[Start of section]

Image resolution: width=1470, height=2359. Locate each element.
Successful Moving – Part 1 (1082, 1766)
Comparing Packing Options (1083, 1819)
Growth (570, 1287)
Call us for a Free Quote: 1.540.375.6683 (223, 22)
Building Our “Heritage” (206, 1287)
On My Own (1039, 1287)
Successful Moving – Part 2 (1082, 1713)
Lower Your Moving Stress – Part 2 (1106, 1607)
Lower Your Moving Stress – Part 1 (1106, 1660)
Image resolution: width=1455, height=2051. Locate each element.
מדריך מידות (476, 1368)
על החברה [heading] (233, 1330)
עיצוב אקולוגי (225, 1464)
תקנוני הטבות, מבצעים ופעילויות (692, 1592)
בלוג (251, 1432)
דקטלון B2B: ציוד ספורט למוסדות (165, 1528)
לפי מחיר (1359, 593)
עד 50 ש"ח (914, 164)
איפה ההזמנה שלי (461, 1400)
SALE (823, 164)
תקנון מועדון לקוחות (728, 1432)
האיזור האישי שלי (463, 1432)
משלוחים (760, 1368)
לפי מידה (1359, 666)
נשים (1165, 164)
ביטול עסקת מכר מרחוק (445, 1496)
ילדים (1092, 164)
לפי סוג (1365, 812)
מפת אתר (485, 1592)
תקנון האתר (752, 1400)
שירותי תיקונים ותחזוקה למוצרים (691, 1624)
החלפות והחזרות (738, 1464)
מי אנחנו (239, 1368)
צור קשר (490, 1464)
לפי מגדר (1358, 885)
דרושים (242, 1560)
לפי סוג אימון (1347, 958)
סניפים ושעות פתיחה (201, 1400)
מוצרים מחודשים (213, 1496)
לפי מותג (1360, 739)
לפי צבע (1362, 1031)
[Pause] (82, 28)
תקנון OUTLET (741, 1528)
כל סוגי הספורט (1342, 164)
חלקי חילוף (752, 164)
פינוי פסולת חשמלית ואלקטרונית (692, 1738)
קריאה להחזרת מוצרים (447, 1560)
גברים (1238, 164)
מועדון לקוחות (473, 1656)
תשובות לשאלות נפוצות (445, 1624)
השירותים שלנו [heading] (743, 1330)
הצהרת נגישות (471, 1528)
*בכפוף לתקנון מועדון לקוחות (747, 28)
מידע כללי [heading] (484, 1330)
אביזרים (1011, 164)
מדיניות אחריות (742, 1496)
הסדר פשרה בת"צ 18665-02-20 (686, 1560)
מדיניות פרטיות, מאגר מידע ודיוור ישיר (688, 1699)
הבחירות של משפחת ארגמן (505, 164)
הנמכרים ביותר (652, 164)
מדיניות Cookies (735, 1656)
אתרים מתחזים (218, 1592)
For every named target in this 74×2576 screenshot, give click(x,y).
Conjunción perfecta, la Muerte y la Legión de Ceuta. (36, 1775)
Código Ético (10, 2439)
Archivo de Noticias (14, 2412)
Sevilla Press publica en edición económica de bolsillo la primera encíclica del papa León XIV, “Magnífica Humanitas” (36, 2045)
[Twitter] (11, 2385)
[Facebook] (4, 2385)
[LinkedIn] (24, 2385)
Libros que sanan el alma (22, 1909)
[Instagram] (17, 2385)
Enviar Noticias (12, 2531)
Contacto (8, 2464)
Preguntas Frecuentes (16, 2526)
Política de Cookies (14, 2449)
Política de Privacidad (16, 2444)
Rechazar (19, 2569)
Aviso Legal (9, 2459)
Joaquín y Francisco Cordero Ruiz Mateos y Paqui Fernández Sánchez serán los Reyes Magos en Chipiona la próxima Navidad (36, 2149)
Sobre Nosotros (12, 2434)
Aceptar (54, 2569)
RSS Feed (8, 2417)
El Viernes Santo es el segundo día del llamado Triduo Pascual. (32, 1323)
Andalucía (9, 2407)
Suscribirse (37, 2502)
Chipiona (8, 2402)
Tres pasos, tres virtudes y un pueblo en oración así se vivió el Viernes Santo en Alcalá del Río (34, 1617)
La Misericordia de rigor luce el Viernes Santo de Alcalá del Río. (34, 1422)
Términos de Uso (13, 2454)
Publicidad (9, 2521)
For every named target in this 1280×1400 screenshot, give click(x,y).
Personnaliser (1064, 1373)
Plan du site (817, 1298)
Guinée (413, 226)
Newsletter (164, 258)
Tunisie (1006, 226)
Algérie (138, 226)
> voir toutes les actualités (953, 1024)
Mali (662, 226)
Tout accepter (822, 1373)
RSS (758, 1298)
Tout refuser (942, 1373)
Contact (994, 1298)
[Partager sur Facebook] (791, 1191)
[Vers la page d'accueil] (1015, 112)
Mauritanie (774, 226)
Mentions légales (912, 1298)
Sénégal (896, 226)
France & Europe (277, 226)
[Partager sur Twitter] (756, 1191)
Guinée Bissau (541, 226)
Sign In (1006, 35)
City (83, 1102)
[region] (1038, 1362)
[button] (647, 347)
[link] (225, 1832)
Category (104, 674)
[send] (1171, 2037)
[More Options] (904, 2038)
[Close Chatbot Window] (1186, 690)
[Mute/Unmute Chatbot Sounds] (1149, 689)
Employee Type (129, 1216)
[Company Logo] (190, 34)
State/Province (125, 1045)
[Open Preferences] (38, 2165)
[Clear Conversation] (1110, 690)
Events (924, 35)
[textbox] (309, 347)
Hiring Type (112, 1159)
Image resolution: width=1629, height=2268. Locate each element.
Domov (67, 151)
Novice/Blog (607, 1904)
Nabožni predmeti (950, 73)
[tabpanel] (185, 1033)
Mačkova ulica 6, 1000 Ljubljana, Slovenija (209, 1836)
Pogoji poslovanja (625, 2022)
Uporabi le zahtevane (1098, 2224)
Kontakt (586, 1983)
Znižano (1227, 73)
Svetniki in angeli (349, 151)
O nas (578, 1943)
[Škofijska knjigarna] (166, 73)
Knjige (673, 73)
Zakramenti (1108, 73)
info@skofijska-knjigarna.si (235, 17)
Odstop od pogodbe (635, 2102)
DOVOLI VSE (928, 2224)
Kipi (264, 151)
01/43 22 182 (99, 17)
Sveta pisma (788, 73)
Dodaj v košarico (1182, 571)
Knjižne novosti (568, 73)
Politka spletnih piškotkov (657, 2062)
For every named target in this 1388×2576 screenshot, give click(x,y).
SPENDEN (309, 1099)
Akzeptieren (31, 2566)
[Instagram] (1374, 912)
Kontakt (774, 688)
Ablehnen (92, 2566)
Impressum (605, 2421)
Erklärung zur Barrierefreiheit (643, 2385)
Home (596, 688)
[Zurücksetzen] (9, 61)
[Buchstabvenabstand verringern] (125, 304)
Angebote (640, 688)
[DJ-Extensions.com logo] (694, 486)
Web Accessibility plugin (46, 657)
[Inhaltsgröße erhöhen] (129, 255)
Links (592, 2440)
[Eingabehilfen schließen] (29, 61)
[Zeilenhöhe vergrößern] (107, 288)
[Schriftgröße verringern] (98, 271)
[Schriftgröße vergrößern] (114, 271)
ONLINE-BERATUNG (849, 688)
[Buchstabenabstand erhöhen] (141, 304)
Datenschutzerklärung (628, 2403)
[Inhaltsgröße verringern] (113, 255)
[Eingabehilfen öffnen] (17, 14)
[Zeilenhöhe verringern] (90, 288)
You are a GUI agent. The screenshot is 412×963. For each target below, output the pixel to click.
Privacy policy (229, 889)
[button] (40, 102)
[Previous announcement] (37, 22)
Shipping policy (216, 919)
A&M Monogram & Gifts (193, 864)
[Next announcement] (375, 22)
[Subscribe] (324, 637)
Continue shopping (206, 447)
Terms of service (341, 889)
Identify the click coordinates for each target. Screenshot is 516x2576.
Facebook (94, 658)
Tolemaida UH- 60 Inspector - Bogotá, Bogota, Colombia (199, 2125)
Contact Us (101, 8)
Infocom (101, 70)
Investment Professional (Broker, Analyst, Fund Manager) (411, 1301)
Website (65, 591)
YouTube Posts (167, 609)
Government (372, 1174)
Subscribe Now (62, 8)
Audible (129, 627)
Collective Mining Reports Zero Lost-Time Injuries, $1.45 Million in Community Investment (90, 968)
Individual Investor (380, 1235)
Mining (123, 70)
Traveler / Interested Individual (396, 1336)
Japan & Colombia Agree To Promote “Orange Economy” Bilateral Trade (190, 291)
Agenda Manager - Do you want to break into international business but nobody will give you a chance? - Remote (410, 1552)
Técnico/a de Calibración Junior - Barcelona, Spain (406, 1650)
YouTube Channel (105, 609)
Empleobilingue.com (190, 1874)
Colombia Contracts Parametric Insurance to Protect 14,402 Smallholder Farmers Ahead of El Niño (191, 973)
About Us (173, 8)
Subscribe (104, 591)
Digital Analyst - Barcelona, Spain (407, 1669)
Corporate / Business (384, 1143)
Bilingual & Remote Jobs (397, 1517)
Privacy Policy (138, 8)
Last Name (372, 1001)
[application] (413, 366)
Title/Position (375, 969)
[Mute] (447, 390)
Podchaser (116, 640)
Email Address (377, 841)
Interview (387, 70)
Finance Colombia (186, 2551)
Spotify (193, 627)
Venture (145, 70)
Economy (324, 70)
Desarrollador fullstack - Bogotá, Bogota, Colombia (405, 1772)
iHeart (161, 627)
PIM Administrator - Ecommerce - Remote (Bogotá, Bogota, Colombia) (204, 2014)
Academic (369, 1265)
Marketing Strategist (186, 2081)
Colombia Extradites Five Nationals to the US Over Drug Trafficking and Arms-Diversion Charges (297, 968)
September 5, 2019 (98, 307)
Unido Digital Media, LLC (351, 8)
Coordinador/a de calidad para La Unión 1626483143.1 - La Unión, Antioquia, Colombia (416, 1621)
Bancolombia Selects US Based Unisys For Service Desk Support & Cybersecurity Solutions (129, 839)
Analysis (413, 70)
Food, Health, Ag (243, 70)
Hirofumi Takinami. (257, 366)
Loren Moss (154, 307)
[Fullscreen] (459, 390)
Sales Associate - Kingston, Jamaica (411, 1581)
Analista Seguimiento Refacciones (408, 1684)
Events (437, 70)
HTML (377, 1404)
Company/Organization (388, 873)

[End of section]

[Your goal]
Give back exactly the lines from the one containing "Desarrollador fullstack - Bogotá, Bogota, Colombia" through the end of the material above, and nothing else.

[Solution to this problem]
Desarrollador fullstack - Bogotá, Bogota, Colombia (405, 1772)
iHeart (161, 627)
PIM Administrator - Ecommerce - Remote (Bogotá, Bogota, Colombia) (204, 2014)
Academic (369, 1265)
Marketing Strategist (186, 2081)
Colombia Extradites Five Nationals to the US Over Drug Trafficking and Arms-Diversion Charges (297, 968)
September 5, 2019 (98, 307)
Unido Digital Media, LLC (351, 8)
Coordinador/a de calidad para La Unión 1626483143.1 - La Unión, Antioquia, Colombia (416, 1621)
Bancolombia Selects US Based Unisys For Service Desk Support & Cybersecurity Solutions (129, 839)
Analysis (413, 70)
Food, Health, Ag (243, 70)
Hirofumi Takinami. (257, 366)
Loren Moss (154, 307)
[Fullscreen] (459, 390)
Sales Associate - Kingston, Jamaica (411, 1581)
Analista Seguimiento Refacciones (408, 1684)
Events (437, 70)
HTML (377, 1404)
Company/Organization (388, 873)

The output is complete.